Yet even considering all those, probably the topic on which I have the least right to blog is Balance, and I mean that in every sense of the word. I will fall over if I try to do tree pose, I’m too impatient to find that perfect mass to get the two scale trays level, and to me Balance Bars taste like…
…okay, I actually really like Balance bars. But they’re awfully calorie-dense, and not satisfying enough to be a true meal replacement, so I try to avoid them.
Finding balance in my life? It’s one of those things I resolve to do every year (oh yeah, it’ll be on my 2011 list). I swear I’ll find balance… and I also swear I’ll find time to whip my butt into amazing shape, volunteer at my daughter’s school, keep the house clean and organized, kick ass on all my assigned writing, write the spec screenplay/pilot/manuscript I’m dying to do, network like crazy, plan dinners ahead and cook them brilliantly, run several marathons, pitch new TV/book projects, blog every day (new one for 2011!), keep up my “daily” journal to my daughter, read all the books I want/need to read, have a crazy-wild nightly sex life with my husband, pay every bill the minute it comes in, keep impeccable track of my finances, play joyfully with my daughter whenever she and I are together, and always find tons of fantastic quality time with all the people in my life who matter to me.
And meditate.
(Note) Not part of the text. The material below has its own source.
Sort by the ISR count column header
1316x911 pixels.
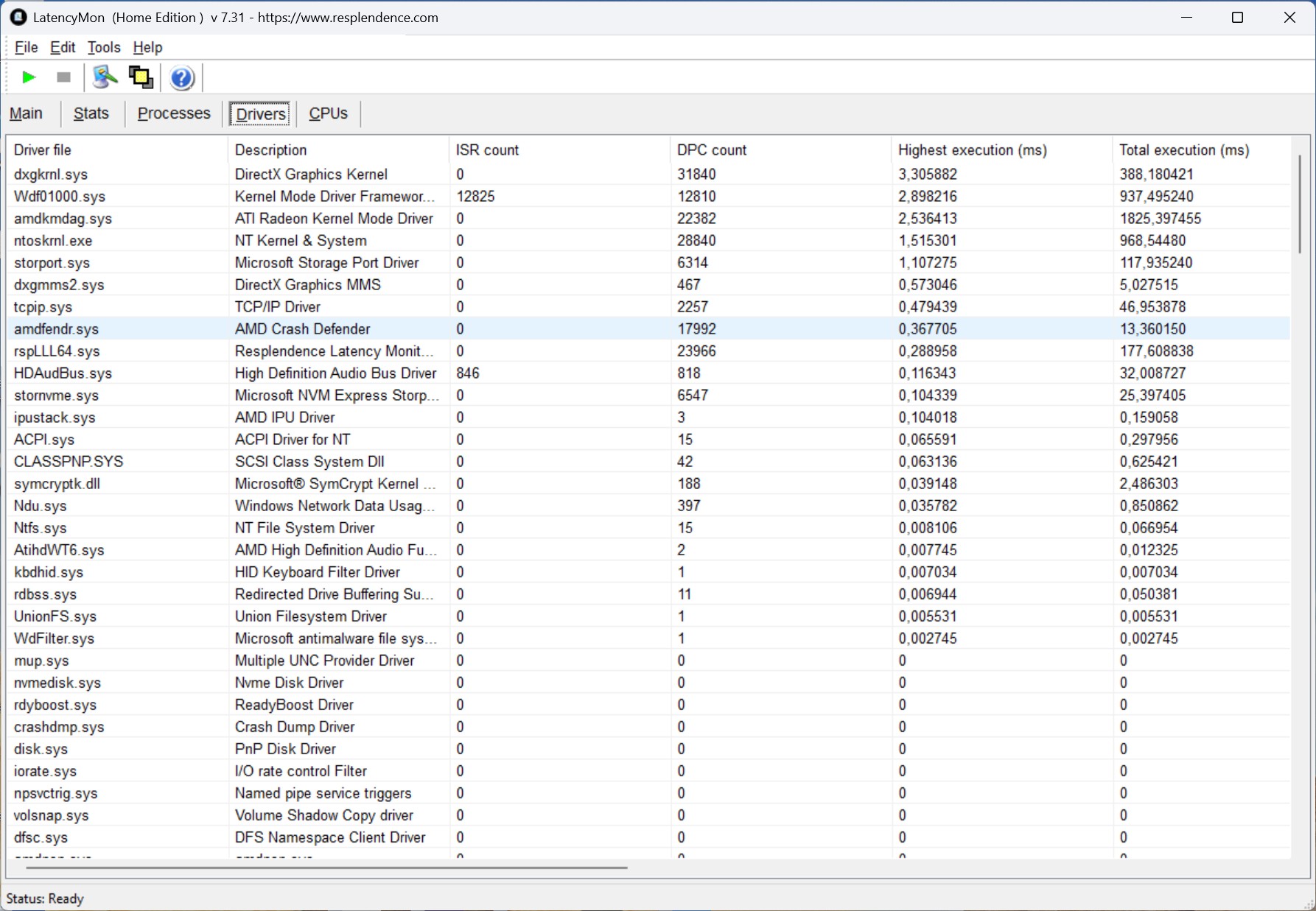pos(487,150)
I always think if I somehow add meditating to the mix, it’ll all magically work out.
It’s possible my expectations are a little much. I tend to think in extremes, like “daily,” “nightly,” and “always.” The obvious problem with that is when I don’t reach those goals, I feel like I’ve messed up. And inevitably, when I am going full-tilt on some of the things on my list, others slide, and I feel terribly out of balance. At the same time, everything I laid out are things I really really want to do, and a stubborn part of me is sure I can do it all… if I just find that magic key. (Back to meditating — maybe the answer?)
I don’t have the solution; I’m still seeking it. And with January 2011 and a whole new set of New Year’s resolutions coming up, I could definitely use your help.
So please, tell me… what tools do you use to bring balance into your life? How do you adjust your expectations so you’re still striving for all those things you want, while not setting yourself up to fall short?
I imagine I’ll learn a lot from my fellow Debs’ posts this week, and I’d also love to learn from everyone else.